I came back from work and found my mother lying down straight in bed. Mom always welcomes me with a bright smile, when I came closer to her I found her forehead burning up with fever. It was strange, she was just okay a few hours back. So I immediately documented the fever and it was 103 F. Without delay I called up the laboratory and asked a staff member to take my mother’s blood sample. She could barely move and was starting to feel uneasy in her abdomen. The pain kept on increasing in intensity and was radiating towards her back. Being a doctor myself I know it to be an alarming thing as one of the organs might be involved .I was suspecting a lot of things at the time but was confused and my judgement was clouded by how much pain my mother was in. Had it been any patient, I would have made a plan of action and would have executed it well . Here I could not. Rather I called up a colleague and asked them for help. The reports had come by that time and they spoke of a serious infection loud and clear. But my mother was in extreme pain. She felt relieved after antipyretics and pain killers but as the night came in, I was getting worried by the minute.

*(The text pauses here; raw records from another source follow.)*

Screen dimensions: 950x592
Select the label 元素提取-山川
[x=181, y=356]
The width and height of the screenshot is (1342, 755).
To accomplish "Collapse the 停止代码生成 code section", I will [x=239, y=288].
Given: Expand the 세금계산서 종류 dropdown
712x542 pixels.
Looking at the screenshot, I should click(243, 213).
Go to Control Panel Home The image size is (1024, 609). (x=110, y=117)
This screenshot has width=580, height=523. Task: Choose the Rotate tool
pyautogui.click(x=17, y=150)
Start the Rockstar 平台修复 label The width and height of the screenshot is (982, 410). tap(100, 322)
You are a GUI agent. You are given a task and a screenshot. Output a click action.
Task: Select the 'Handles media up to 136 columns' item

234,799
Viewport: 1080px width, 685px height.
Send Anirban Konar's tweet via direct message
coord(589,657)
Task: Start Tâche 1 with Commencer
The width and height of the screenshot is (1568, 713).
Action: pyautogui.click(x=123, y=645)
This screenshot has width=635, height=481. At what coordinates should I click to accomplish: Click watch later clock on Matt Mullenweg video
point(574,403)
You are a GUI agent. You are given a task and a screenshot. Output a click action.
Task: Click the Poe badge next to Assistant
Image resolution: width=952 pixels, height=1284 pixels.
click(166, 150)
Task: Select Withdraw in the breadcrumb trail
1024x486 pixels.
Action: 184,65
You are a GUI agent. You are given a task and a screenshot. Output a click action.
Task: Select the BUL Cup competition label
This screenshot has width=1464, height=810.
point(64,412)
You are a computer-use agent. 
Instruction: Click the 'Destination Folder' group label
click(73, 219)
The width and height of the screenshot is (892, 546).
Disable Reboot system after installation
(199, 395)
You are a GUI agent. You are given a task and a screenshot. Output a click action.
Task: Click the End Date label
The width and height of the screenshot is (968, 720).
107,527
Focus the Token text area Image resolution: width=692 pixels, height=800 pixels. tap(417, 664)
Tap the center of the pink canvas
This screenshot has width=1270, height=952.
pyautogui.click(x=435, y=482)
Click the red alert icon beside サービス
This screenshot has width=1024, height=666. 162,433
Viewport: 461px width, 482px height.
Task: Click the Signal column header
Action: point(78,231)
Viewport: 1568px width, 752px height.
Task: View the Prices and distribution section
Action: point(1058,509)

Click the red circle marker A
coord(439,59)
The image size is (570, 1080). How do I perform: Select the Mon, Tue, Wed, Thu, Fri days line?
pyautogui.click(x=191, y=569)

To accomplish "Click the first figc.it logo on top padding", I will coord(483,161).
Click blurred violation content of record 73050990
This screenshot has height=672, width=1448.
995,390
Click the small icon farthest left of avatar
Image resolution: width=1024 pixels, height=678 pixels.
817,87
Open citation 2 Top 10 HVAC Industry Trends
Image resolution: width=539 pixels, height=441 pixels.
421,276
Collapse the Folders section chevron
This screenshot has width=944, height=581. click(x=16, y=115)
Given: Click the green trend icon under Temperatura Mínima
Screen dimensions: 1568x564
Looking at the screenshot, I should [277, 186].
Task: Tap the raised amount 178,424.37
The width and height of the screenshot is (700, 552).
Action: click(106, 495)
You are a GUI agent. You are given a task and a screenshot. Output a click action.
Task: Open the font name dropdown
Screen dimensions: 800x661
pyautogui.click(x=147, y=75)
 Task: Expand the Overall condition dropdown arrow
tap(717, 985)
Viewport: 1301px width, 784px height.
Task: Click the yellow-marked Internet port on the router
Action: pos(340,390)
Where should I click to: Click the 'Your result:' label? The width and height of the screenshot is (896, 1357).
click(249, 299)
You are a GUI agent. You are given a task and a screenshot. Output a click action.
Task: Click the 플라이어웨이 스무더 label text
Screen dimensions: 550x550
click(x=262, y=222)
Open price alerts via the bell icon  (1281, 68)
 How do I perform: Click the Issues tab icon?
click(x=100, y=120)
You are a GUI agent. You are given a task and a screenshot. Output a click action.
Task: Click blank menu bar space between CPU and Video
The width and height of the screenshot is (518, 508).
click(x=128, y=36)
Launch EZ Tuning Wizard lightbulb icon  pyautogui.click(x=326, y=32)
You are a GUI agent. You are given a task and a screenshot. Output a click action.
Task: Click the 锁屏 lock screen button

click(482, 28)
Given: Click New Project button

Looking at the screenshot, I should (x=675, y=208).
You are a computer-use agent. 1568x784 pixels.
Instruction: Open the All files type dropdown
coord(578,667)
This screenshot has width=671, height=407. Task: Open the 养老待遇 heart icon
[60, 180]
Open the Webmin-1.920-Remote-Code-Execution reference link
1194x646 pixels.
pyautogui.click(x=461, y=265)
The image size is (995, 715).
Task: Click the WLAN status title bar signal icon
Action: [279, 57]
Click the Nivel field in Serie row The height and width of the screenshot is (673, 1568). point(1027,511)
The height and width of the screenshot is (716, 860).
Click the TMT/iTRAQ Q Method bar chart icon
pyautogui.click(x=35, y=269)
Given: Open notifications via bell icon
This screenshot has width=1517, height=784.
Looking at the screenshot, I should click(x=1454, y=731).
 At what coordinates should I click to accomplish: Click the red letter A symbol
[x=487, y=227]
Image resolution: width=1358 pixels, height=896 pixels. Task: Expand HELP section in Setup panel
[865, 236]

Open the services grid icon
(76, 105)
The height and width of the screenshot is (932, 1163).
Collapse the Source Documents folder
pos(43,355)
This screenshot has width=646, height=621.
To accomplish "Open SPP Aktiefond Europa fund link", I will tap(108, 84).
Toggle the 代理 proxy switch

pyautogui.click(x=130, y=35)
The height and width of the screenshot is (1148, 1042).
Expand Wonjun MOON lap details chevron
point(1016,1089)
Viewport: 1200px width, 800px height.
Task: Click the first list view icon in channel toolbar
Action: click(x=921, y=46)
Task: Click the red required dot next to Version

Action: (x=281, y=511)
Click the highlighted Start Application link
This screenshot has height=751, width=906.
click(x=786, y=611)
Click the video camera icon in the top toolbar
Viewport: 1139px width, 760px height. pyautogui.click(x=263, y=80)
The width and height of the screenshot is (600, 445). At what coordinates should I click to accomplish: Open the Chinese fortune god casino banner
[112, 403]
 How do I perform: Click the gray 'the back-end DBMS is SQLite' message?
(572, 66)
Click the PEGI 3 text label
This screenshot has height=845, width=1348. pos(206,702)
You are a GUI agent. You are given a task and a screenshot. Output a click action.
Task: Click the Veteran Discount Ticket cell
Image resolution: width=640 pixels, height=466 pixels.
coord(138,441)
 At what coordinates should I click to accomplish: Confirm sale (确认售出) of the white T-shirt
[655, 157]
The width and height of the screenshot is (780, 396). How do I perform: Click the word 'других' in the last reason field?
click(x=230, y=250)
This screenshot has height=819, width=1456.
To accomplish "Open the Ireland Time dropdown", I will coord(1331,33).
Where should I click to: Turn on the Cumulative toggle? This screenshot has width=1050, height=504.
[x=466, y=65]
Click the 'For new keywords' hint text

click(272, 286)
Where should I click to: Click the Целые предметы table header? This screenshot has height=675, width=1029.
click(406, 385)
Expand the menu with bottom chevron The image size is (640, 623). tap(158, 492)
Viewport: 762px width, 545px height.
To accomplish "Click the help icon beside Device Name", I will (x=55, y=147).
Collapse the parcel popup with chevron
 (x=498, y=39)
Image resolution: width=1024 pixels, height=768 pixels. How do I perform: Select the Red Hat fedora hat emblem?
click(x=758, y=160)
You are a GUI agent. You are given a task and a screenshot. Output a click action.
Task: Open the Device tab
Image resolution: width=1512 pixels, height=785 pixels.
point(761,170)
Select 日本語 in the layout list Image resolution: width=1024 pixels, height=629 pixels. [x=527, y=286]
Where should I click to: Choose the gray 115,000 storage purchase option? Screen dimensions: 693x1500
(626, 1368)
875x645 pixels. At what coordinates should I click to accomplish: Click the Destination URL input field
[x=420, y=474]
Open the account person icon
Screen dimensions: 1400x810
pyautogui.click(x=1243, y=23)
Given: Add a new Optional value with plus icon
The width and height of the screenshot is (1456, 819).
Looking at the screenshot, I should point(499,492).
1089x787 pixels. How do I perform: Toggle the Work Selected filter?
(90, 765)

The most difficult thing that I encountered was convincing my mother to go for an ultrasound. Frim in her thoughts, because of fear maybe , she did not want me to evaluate any further. She did not let me have control and would challenge my decision to do anything at all. Patients who are scared are more stubborn and difficult to deal with and my mother is persistent when she wants to be. Honestly we did argue a lot about that! No matter how successful of a doctor I become, my parents are hardly ever satisfied by my knowledge. I was sure she needed to be diagnosed and taken up in a medical facility and did my best to make it seem like her idea so she wouldn’t fight back.
In the hospital I just have to tell the patient and the family members that we need further diagnostic evaluation and they just come to me and agree to it. I am barely ever a part of the persuasion . The assurance, counselling, explanation I had to do with mother was on another level! I forced her to come along with me for 15 minutes for her ultrasound . Meanwhile I contacted my friend who is a radio diagnostician so that she is comfortable. He was too kind and treated my mother well and did not make us wait for long. That’s what I love about the medical community. All the doctors are there for each other. Unfortunately, the reports were not in my mother’s favour and I mentally prepared myself to go to the hospital. I was scared. At that moment I clearly remember panicking. Even felt relieved that at least in the hospital she will be well taken care of and I wanted to share the responsibility now. Feeling not in control made me exhausted.
What happened in the hospital is another story! But when I was alone, making decisions for my mother’s health and the impact it has had on me has been transformative. This aspect I had never thought about. Now the patients I see in the hospital seem rather relatable. Being the doctor I am always in power but the feeling of being powerless and emotionally vulnerable has made me more empathetic towards the families of my patients and if anything has made me a better doctor, more compassionate and sympathetic. I get it now, family brings out the best in you.